During the period when the theatres were closed, Dryden seems to have
written and published the "_Annus Mirabilis_" of which we spoke at the
close of the last Section. But he was also then labouring upon his
"Essay of Dramatic Poesy." It was a singular trait in the character of
our author, that by whatever motive he was directed in his choice of a
subject, and his manner of treating it, he was upon all occasions, alike
anxious to persuade the public, that both the one and the other were the
object of his free choice, founded upon the most rational grounds of
preference.

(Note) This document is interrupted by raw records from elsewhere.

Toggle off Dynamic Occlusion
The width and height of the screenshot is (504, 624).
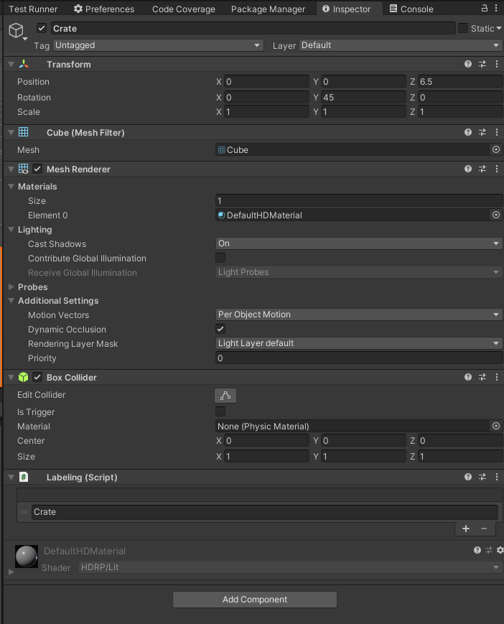coord(220,329)
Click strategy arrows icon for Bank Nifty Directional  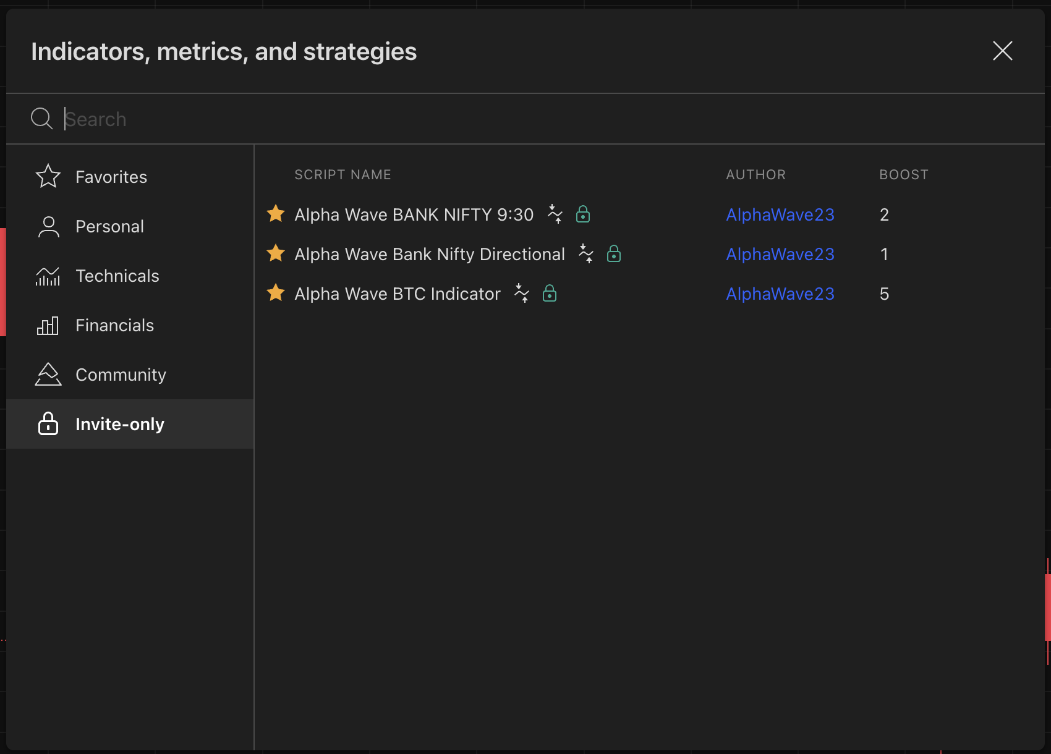[x=586, y=253]
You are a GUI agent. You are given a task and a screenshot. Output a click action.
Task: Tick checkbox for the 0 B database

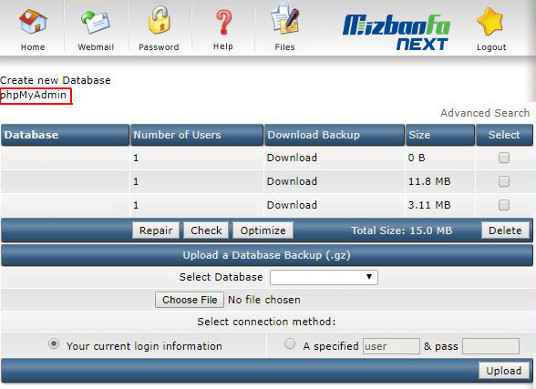[x=504, y=158]
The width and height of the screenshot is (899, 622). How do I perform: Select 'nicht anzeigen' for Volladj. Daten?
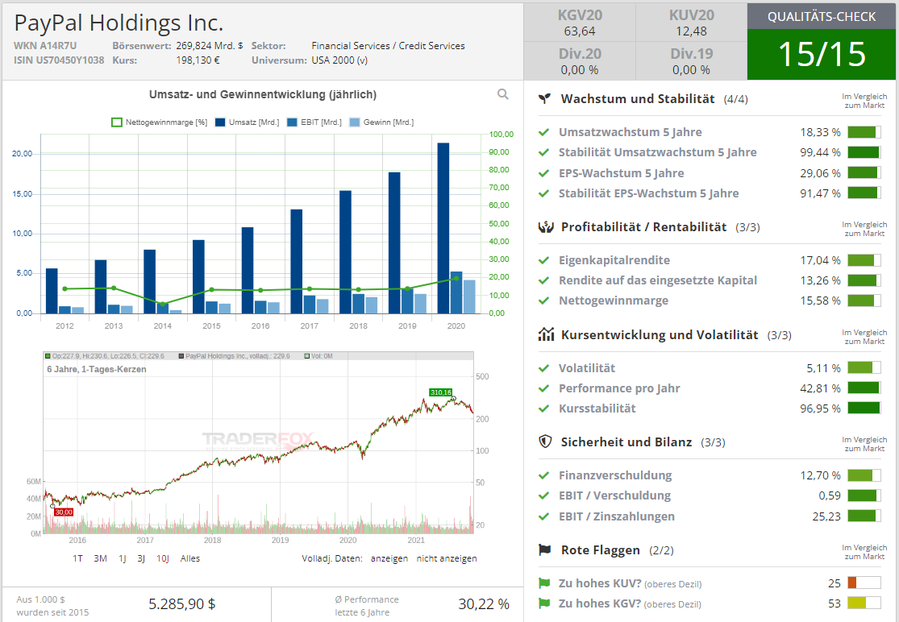pos(447,558)
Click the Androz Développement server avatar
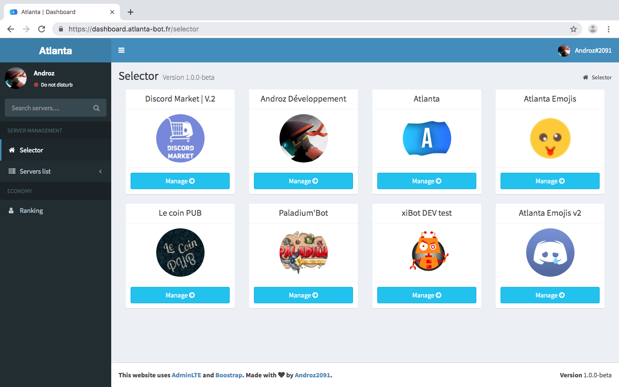This screenshot has width=619, height=387. (303, 138)
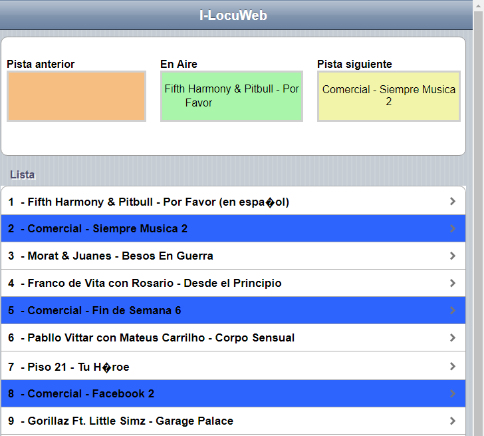
Task: Open track 6 Pabllo Vittar - Corpo Sensual
Action: (x=233, y=337)
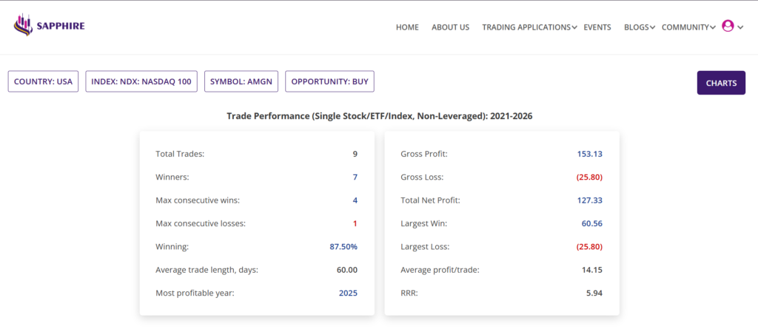Open the user profile avatar icon
758x329 pixels.
click(x=728, y=26)
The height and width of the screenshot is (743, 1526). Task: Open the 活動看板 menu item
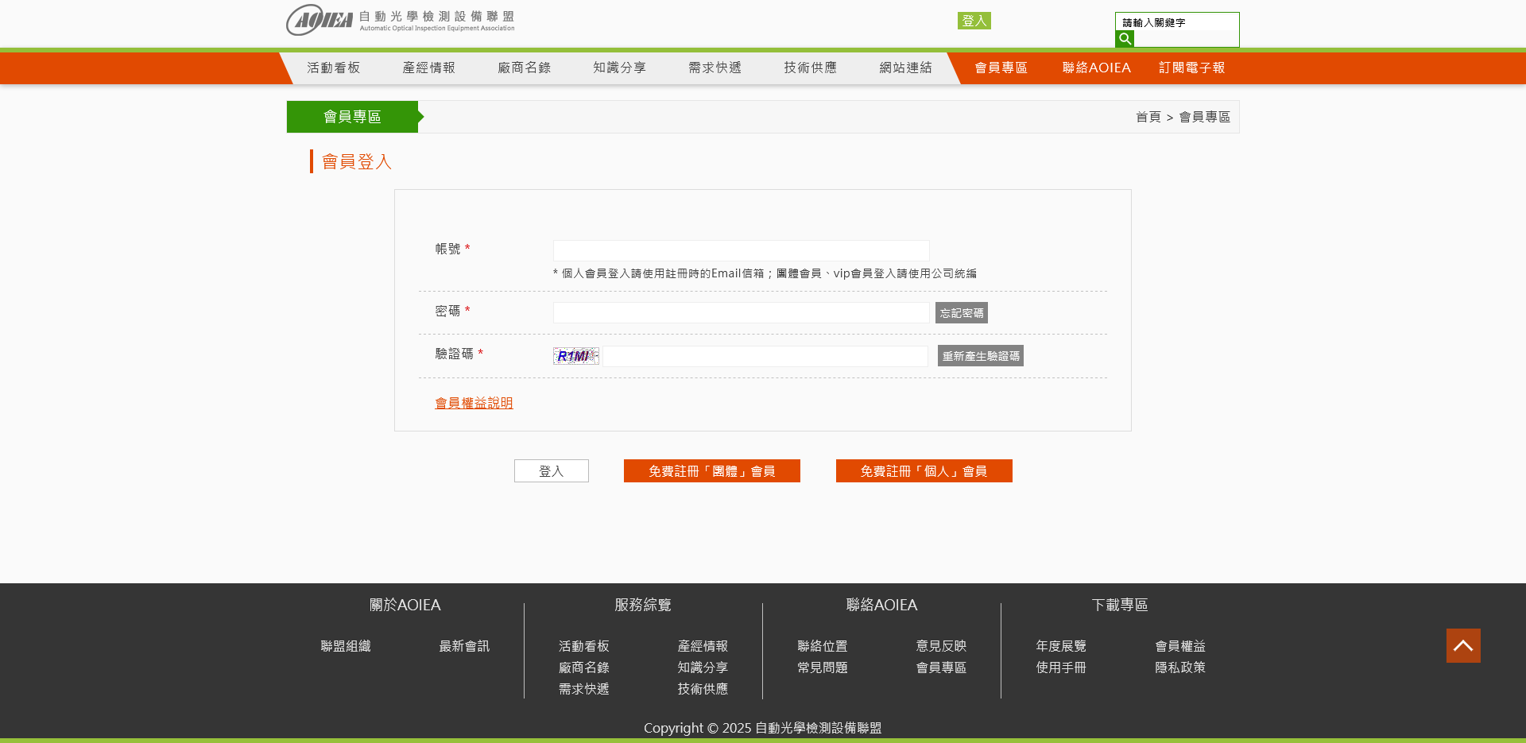pyautogui.click(x=334, y=68)
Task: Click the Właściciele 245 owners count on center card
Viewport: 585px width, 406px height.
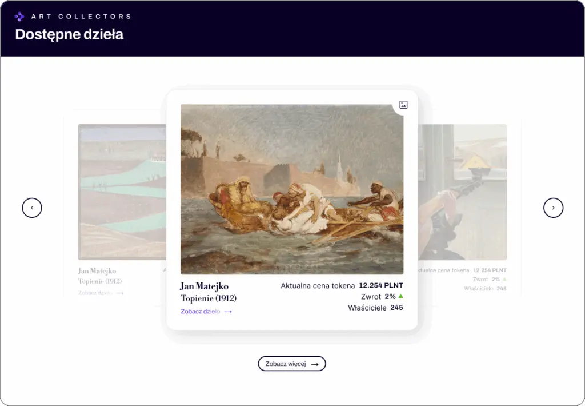Action: 375,308

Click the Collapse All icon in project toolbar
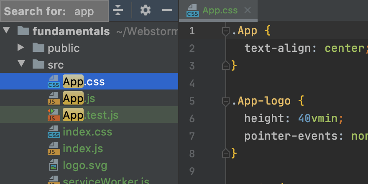point(118,10)
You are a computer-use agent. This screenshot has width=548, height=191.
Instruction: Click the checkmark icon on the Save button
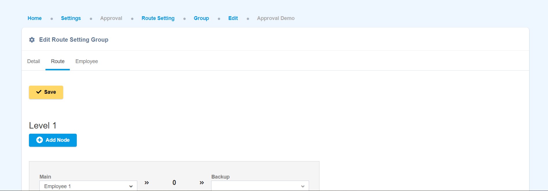pos(39,92)
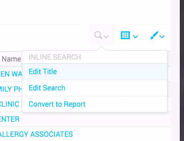
Task: Select Convert to Report menu entry
Action: 57,104
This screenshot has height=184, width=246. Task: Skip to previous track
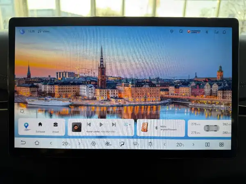coord(89,124)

He had, therefore, no sooner seriously bent his thoughts to
the stage, and distinguished himself as a composer of heroic plays, than
he wrote his "Essay of Dramatic Poesy," in which he assumes, that the
drama was the highest department of poetry; and endeavours to prove,
that rhyming or heroic tragedies are the most legitimate offspring of
the drama.

The subject is agitated in a dialogue between Lord Buckhurst, Sir
Charles Sedley, Sir Robert Howard, and the author himself, under the
feigned names of Eugenius, Lisideius, Crites, and Neander. This
celebrated Essay was first published in the end of 1667, or beginning of
1668. The author revised it with an unusual degree of care, and
published it anew in 1684, with a Dedication to Lord Buckhurst.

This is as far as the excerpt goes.